24. The Policy Statement explained that the Commission will consider whether a proposed project's anticipated public benefits outweigh its residual adverse effects on economic interests. If so, the Commission will then complete an analysis of the project's environmental impacts and incorporate those findings in reaching a conclusion on whether a project is required by the public convenience and necessity. If not, an application will be denied and there will be no reason to consider environmental impacts.[68]

25. Because the NEPA review typically takes longer than the review of the non-environmental aspects of a proposed project, in practice the Commission often initiates its study of environmental impacts at the applicant's request during pre-filing and before an application is filed.

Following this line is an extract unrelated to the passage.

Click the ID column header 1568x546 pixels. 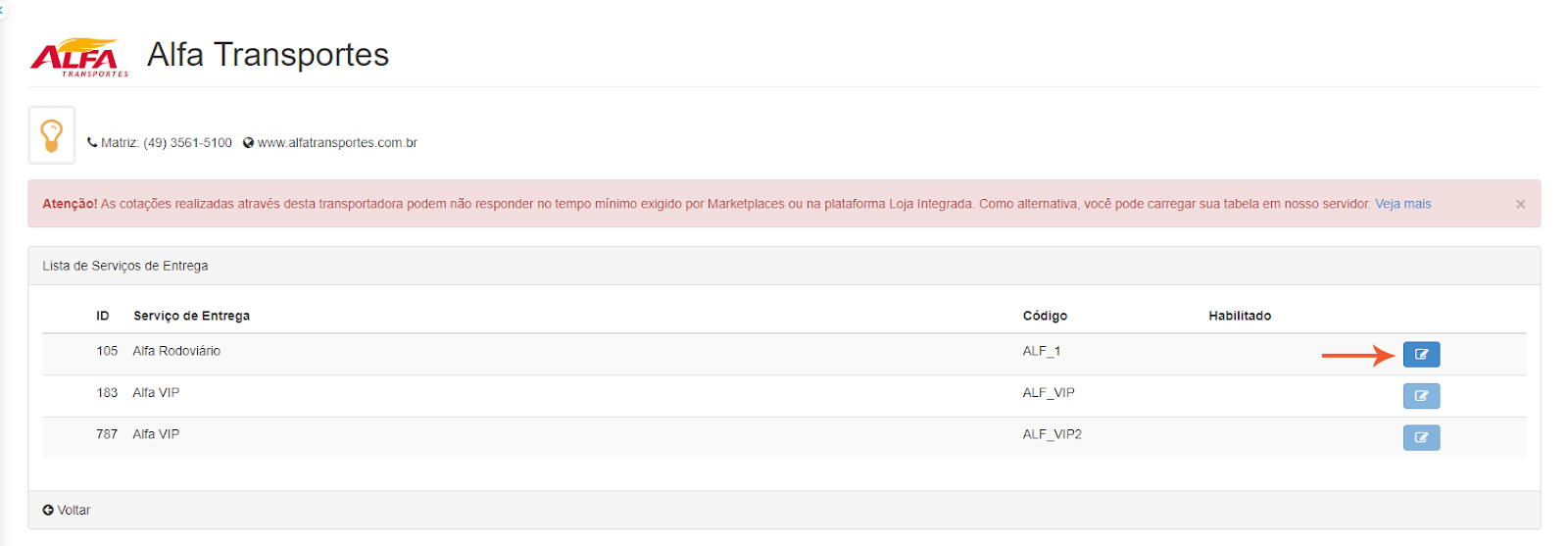(102, 316)
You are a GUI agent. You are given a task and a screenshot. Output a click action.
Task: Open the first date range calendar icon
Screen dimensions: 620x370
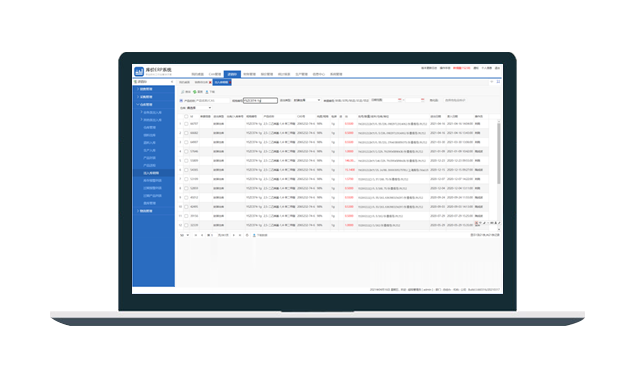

Also, most natural gas projects require approvals from numerous other federal, state, and local agencies or federally recognized Indian tribes.[69] Coordinating with other agencies and ensuring that NEPA documents adequately address the Start Printed Page 18026concerns of agencies, federally recognized tribes,[70] and stakeholders can extend the time needed to complete the NEPA review process.

H. Applying the Policy Statement

1. Threshold Requirement

26. The Policy Statement's threshold requirement is that an applicant financially support the project without relying on subsidization from its existing customers.[71] For greenfield projects, this is the case by definition, as these new projects have no existing customers.[72] For existing jurisdictional natural gas companies, the Policy Statement's adoption of incremental rates as the default pricing mechanism for new capacity ensures that the project sponsor and its expansion customers bear all the economic risks of constructing and operating new facilities, without subsidization from the company's existing customers.[73] When an existing natural gas company proposes to use its existing system rates as initial recourse rates for an expansion, the natural gas company is required to demonstrate that the incremental revenue received would exceed the incremental cost of the new project before being granted approval to roll the costs of the expansion into its system rates, thereby ensuring existing customers will not subsidize the expansion.[74]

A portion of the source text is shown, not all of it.